The example below is illustrated by 2D projections of such 3D samples.

Example - An earthquake location with a double solution

An exhaustive grid-search (below, left) shows the complete PDF for the location; this PDF shows two distinct regions of high probability at different depths. The oct-tree method (right) identifies both solution volumes and is thus more complete than a Metropolis-simulated annealing approach (centre), which identifies only the deeper solution. Both of these methods are about 100 times faster than the grid search, but only the oct-tree method produces an image of the solution PDF that is nearly identical to that of the exhaustive grid-search. The oct-tree and Metropolis-simulated annealing methods are only about 10 times slower than standard linearised location algorithms, which are difficult or impossible to apply with 3D models.
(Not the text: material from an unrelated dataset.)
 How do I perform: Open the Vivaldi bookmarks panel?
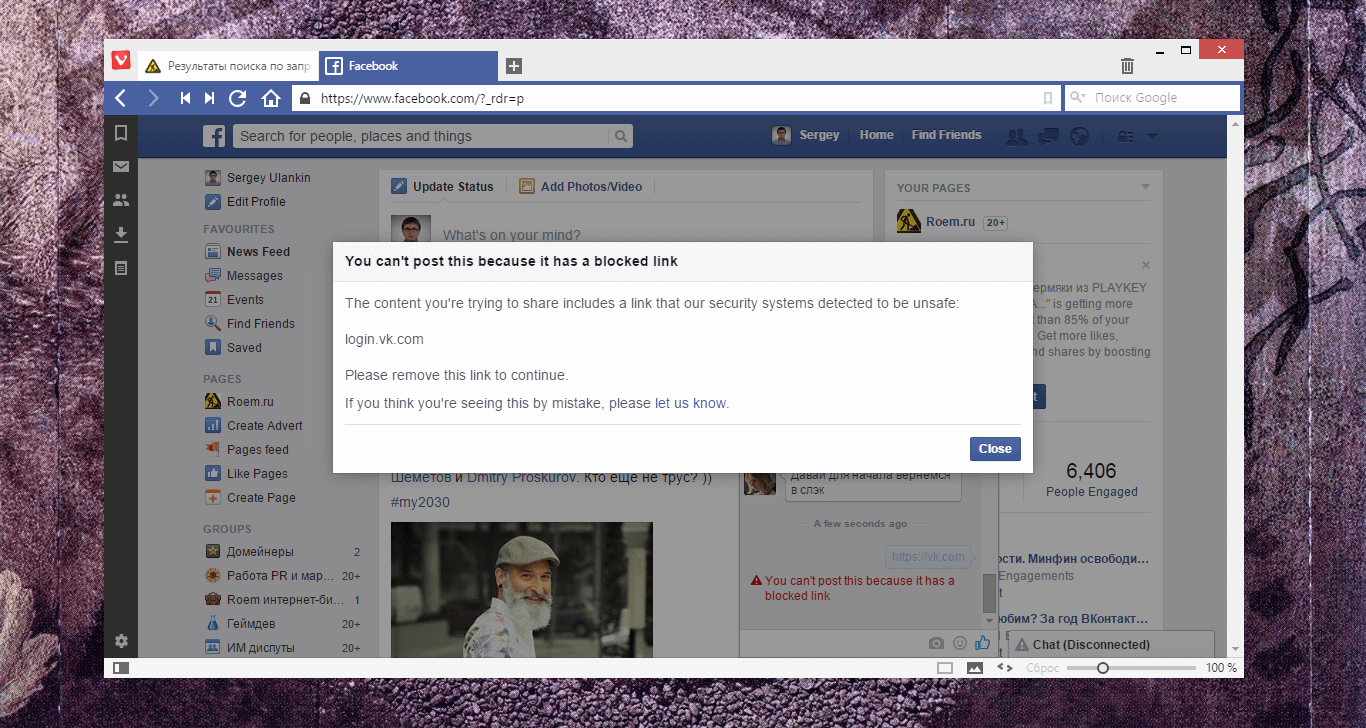[x=121, y=132]
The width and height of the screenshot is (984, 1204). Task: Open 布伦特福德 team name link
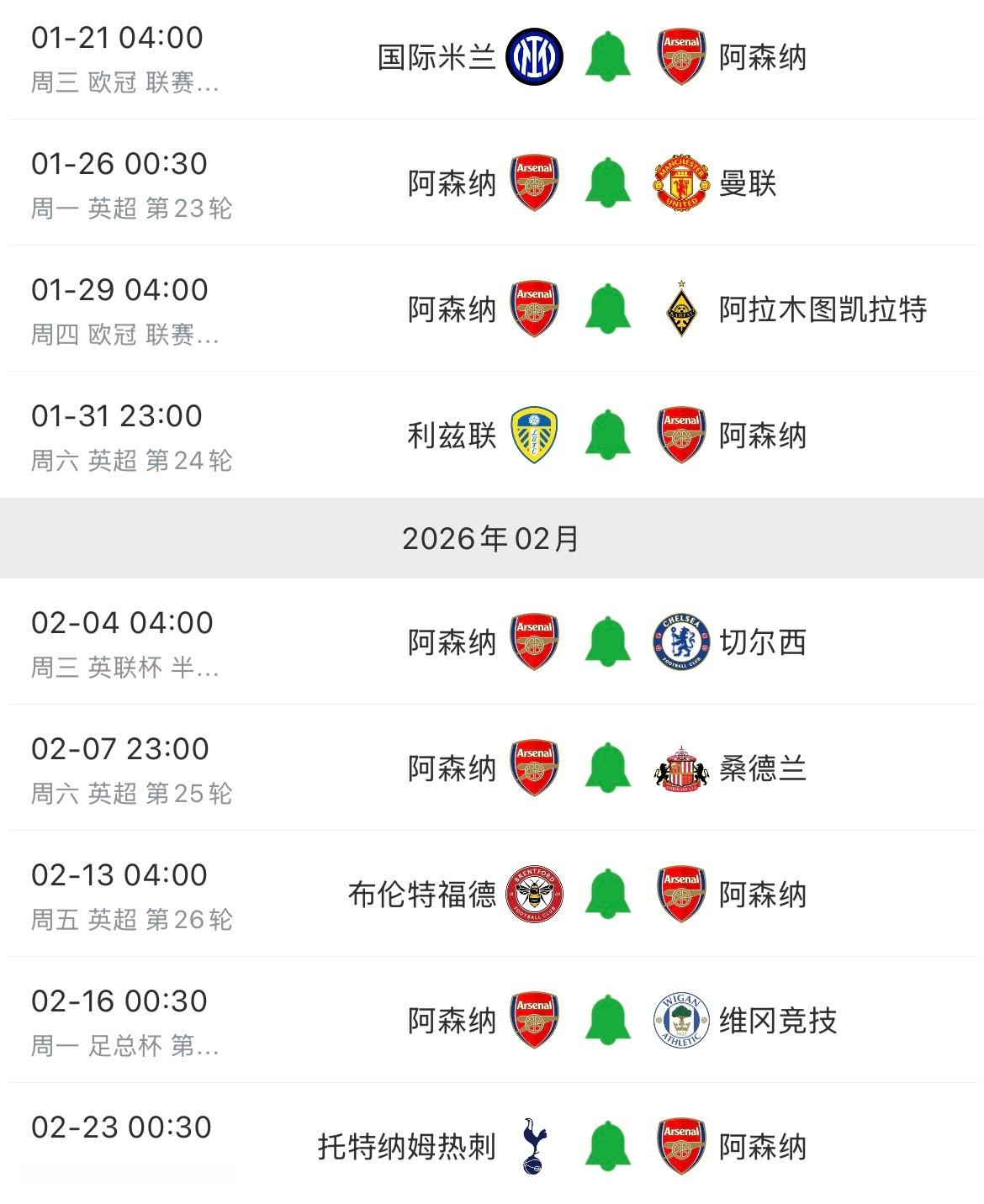422,895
An image of all cell centres visited by the oct-tree method (blow, left) shows that this method samples globally while producing efficient importance sampling: i.e. The distribution of cell centres follows closely the distribution of samples of the final PDF (right).

Discussion

The oct-tree method performs well for the earthquake location problem because it is 3D. This allows the use of the simple geometry of oct-tree division of rectangular cells: the volume of each cell is always known and it can be determined easily which cell contains a given point. The oct-tree method should be applicable in 4D, allowing a search over origin time. But in higher dimensional problems the determination of the volume of a cell and whether or not a cell contains a given point may become difficult or impossible.

The oct-tree approach can be applied to teleseismic location in a spherical earth by a) performing the location in a cubic region containing the spherical earth, or b) dividing the spherical earth into organized curvilinear cells which can be further sub-divided into 8 child cells.